## PROMPT 1
Using the hydroponic supplies excerpt, decide whether each statement agrees with it: (a) The 18 gallon storage tote was bought at Wal-Mart for $3.50. (b) The fountain pump was the cheapest part of the system. (c) The bulkhead fittings were found in the plumbing department at Home Depot. Answer yes or no for each and quote the words of the excerpt that decide it.

## DOCUMENT EXCERPT
Hydroponic Nutrients (any type, as long as there designed for hydroponic plants) pH test kit (to test pH of the nutrient solution) pH drops by General Hydroponics works best and is the cheapest way to go. pH Adjusters (pH up, and pH down) That's to adjust the pH if needed once you have tested it. Except for the hydroponic nutrients, pH testing kit, pH adjusters and growing medium, you should be able to get the rest of the materials needed at local stores like Home Depot, Lowes, Wal-Mart, Target, Big lots, Kmart etc. I got the five gallon buckets at Home Depot for about $2.50 each, and the 18 gallon storage tote at Wal-Mart for $3.50. The black vinyl tubing and T connectors, I got at Lowes. The fountain pump was from Lowes as well. That was the most expensive part of the whole system. The pump was about $40, but for this system you don't need a pump as large to do the job, but it does allow you to expand on the system in the future. Just make sure any pump you use has a removable filter, If not you will want to create one to keep debris out of it. The Through holes/Bulkhead fittings come in all sizes and shapes. They are used in all sorts of industrys, but most home improvement stores carry them somewhere in the store, and very likely to have them in more than one place. I got these in the electrical department at Home Depot for $1.97 ea, right next to the electrical conduit.

## DATA FOR PROCESSING

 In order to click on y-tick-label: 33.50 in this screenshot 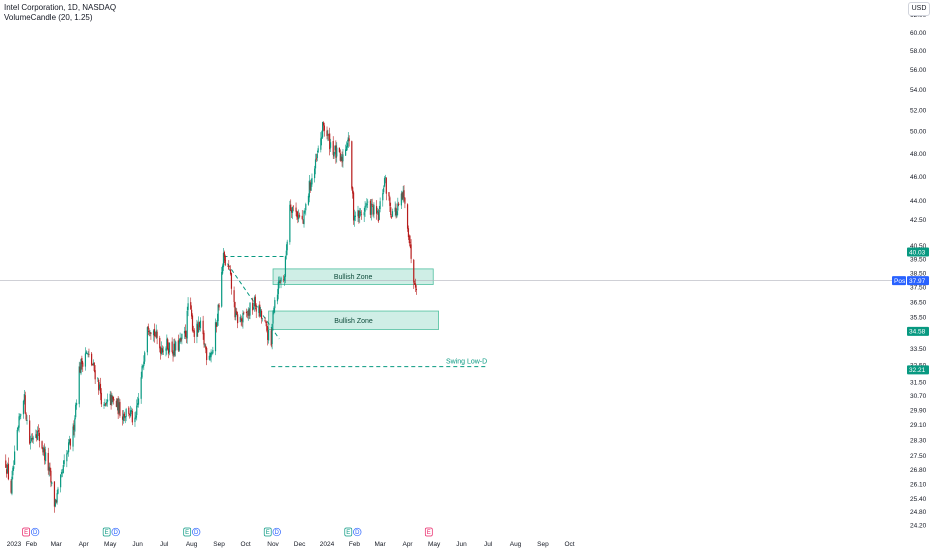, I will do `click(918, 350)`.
--
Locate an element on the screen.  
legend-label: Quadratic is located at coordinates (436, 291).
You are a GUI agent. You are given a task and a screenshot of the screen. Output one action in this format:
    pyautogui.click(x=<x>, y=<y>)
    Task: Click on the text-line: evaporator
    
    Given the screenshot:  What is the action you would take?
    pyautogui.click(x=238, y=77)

## PROMPT 2
In the records, start at the line that has "You are a GUI" and stop after the line that has "pyautogui.click(x=238, y=77)". Give those lines again with "screenshot" swapped for "screen capture" and nothing else altered.

## PROBLEM SOLUTION 1
(a) Yes: "the 18 gallon storage tote at Wal-Mart for $3.50"
(b) No: "That was the most expensive part of the whole system."
(c) No: "I got these in the electrical department at Home Depot for $1.97 ea"

## PROBLEM SOLUTION 2
You are a GUI agent. You are given a task and a screen capture of the screen. Output one action in this format:
    pyautogui.click(x=<x>, y=<y>)
    Task: Click on the text-line: evaporator
    
    Given the screen capture:  What is the action you would take?
    pyautogui.click(x=238, y=77)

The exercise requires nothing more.